Trump dominates in contributions as legal woes mount

Trump far outpaced his Republican rivals in fundraising in the three-month period from July through the end of September, raising more than $24.5 million for his campaign. He began October with $37.5 million in cash to spend, according to reports filed with the FEC on Sunday night. It was not clear from the available data how much of his cash could be used for the primary election.

The disclosures underscored the former president’s dominance in the Republican field and how his supporters view his baseless assertions that he is the victim of a corrupt justice system, driving legions to contribute to his campaign. During the three-month period through the end of September, he campaigned far less than many of his rivals, and his campaign spent just $9.5 million on his reelection effort — just under 40 percent of what he raised, one of the lowest ratios among Republican candidates.

DeSantis fundraising slows as campaign focuses on Iowa

DeSantis had entered the field with considerable bravado earlier this year, as allies framed his fundraising prowess in Florida and the well-funded super PAC aligned with his bid as a juggernaut that could catapult him into a two-man race with Trump. But his campaign overspent in its early days, prompting layoffs and raising questions about its viability, all as DeSantis fell further behind Trump in the polls.

The latest fundraising report reflects that effort to rein in costs, which DeSantis’s team says has set him on a more sustainable course. His campaign expenditures in September totaled about $1.4 million, down from nearly $4 million in August and nearly $6 million in June.

His campaign said he entered October with about $5 million available for the primary, less money than what his top rivals have reported. The campaign said the $5 million accounts for about $1 million in unpaid invoices that appear in its third-quarter report.

DeSantis’s fundraising also has slowed considerably since his campaign launch, when top donors gathered in Miami to work the phones. He raised $20 million in the six weeks after his announcement. In the third quarter running from July 1 through Sept. 30, he brought in $15.1 million through a campaign committee and a joint fundraising committee, which is also raising money for a leadership PAC that was not required to file its disclosures Sunday night. (Money raised through the leadership PAC cannot be used to pay for campaign costs.)

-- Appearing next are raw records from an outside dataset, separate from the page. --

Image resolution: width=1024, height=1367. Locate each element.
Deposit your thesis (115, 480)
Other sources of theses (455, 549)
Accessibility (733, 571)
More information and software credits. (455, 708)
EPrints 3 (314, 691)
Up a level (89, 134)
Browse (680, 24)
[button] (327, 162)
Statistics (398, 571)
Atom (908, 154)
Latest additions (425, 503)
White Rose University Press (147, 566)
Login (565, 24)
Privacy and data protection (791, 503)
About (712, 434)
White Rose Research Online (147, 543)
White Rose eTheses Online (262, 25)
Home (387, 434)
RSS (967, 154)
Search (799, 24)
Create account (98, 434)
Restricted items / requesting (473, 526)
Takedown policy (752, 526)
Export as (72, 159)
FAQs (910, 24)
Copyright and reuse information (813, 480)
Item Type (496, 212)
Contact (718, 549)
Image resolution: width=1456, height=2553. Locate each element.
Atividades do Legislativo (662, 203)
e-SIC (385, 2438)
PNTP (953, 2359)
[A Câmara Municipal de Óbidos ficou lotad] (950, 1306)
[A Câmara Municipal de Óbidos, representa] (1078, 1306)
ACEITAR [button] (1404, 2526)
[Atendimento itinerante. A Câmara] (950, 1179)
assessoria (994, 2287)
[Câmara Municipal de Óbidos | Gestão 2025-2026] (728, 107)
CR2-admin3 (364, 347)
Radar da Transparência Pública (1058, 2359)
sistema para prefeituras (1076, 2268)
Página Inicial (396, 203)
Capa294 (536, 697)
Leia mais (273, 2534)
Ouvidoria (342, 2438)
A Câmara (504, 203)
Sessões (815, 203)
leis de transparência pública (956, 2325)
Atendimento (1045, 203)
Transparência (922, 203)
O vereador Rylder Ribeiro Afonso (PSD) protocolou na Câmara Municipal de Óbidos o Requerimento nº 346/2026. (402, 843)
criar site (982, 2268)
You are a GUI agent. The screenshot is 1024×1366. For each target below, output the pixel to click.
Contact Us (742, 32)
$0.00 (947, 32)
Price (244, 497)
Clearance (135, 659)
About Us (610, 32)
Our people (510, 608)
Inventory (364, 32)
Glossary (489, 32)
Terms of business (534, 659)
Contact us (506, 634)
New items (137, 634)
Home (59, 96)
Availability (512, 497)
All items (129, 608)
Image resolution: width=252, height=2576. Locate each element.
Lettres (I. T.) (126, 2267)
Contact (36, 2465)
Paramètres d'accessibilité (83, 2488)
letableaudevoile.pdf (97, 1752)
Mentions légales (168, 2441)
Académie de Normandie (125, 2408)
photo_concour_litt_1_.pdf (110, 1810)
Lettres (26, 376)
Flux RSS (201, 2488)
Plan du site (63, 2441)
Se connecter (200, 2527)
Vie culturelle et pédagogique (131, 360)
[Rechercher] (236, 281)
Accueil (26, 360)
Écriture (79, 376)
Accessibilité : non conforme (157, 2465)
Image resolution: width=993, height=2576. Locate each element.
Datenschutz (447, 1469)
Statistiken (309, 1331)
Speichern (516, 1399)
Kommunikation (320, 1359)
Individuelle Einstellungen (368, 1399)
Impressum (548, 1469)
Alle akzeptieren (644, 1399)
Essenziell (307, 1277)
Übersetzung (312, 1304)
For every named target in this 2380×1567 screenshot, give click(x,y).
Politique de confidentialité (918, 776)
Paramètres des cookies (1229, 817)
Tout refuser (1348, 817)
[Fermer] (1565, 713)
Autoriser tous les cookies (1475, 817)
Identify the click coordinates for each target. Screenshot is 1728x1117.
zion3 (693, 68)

DeSantis saw a spike in contributions toward the end of September, as he swung through the West Coast for the second GOP debate and held high-dollar fundraising events. He saw a similar surge at the end of the second quarter.

Despite cost cutbacks, DeSantis still spending big on private air travel

Private plane companies were a major expense for DeSantis in the third fundraising quarter, even as his campaign sought to cut costs. His campaign paid more than $1.5 million to at least six companies that provide private jets: Advanced Aviation Team, Avion Aviation, Empyreal Jet, Silver Air Private Jets, Israjets and N2024D. The private plane charges were mostly in July and August, with only an Israjets charge showing up in September.

N2024D was paid more than $700,000 — more than any other entity in the DeSantis campaign’s expense report. It was also one of the campaign’s largest vendors in the second fundraising quarter and has allowed the DeSantis campaign and a supportive super PAC to essentially share the cost of private air travel, by providing lower-cost airplane leases — an unusual arrangement underscoring how much DeSantis has relied on the super PAC to cover expenses.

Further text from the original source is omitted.